──────── Information supplied

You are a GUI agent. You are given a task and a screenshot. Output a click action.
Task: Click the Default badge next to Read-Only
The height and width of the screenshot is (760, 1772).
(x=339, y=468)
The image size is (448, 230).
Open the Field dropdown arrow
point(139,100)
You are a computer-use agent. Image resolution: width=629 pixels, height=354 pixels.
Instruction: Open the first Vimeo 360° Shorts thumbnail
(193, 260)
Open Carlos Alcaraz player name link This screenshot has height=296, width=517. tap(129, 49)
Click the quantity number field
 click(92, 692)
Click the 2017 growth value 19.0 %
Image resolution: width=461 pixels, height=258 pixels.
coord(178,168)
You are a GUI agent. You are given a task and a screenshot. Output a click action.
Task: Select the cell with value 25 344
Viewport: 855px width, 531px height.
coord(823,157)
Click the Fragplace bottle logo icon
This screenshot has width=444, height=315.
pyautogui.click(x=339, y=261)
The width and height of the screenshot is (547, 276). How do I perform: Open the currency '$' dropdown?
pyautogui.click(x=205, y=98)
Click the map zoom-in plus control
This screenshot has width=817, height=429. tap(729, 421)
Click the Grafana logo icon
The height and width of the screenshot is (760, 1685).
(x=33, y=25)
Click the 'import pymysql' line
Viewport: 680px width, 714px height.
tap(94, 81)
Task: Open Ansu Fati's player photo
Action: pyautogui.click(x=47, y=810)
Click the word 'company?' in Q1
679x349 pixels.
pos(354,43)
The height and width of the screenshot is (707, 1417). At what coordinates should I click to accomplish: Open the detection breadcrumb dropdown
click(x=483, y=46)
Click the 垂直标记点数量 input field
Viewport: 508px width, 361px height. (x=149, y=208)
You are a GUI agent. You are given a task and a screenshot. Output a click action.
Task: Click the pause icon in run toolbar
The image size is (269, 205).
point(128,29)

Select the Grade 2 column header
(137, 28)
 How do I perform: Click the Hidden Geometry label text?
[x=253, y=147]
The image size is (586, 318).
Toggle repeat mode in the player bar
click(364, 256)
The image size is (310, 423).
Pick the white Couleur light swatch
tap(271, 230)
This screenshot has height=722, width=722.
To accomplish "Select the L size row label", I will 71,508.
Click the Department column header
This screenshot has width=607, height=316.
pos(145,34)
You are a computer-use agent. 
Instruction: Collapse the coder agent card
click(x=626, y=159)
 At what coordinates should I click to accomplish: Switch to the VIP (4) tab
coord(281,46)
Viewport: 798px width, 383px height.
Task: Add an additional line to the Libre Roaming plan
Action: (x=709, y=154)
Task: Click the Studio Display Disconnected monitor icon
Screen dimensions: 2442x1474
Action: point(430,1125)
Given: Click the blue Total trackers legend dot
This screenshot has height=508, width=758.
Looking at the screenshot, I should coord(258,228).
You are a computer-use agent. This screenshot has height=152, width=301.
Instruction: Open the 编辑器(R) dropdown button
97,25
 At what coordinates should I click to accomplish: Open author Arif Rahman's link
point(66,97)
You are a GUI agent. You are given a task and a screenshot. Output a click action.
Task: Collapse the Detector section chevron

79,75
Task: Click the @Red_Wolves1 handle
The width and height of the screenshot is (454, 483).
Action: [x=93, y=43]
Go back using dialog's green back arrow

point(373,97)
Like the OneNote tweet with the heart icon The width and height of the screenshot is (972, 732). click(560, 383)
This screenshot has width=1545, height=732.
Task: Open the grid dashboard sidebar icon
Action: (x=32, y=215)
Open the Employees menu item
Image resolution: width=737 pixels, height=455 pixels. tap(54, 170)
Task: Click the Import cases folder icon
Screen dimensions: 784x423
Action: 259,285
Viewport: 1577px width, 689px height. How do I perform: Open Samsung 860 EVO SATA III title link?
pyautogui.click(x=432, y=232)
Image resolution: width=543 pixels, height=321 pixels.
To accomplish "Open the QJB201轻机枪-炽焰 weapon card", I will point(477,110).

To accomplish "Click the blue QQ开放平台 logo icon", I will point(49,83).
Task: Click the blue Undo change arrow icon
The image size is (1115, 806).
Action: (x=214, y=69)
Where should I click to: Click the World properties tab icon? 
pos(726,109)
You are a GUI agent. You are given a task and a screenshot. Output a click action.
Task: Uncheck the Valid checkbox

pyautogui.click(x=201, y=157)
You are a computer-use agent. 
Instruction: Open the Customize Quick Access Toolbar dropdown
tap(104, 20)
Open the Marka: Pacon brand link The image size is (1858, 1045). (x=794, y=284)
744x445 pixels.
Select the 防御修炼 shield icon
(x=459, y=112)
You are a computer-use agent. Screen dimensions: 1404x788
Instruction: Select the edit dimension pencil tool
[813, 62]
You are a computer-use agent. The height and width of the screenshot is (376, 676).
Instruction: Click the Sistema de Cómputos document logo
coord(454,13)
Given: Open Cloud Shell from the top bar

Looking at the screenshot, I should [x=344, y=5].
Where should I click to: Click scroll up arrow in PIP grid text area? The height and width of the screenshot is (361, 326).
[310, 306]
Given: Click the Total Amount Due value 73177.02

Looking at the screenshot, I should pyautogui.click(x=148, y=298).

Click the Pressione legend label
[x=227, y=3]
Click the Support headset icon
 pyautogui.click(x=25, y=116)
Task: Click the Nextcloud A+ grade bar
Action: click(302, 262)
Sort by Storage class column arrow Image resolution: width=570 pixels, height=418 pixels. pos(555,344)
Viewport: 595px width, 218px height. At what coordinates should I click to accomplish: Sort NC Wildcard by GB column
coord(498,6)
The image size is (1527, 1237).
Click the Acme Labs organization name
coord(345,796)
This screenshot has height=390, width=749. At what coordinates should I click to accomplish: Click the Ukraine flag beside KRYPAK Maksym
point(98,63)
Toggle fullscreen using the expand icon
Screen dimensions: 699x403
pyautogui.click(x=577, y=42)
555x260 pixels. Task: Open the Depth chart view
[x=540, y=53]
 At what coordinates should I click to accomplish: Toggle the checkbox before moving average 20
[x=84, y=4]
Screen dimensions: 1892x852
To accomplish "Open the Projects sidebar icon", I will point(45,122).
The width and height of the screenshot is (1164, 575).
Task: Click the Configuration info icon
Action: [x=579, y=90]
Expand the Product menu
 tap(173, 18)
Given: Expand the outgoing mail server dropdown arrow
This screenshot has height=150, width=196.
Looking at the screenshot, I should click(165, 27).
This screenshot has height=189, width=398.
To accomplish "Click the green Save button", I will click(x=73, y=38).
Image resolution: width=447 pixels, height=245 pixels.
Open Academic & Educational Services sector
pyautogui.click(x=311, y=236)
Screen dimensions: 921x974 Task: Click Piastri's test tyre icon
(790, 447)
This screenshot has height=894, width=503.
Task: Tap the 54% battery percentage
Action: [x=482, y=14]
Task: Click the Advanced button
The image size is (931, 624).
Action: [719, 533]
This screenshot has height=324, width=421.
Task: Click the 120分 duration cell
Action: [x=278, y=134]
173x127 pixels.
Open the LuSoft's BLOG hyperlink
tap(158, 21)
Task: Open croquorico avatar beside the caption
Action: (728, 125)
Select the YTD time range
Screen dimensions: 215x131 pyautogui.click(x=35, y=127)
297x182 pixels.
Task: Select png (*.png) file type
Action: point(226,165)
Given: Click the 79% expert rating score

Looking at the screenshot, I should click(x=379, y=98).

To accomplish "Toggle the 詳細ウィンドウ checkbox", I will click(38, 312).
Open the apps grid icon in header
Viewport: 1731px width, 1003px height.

────────────────

**Exercise goal**
For each line above that contains the word "blue", make a copy.

**Finished task**
Given: Click the blue Total trackers legend dot
To accomplish "Click the blue QQ开放平台 logo icon", I will point(49,83).
Task: Click the blue Undo change arrow icon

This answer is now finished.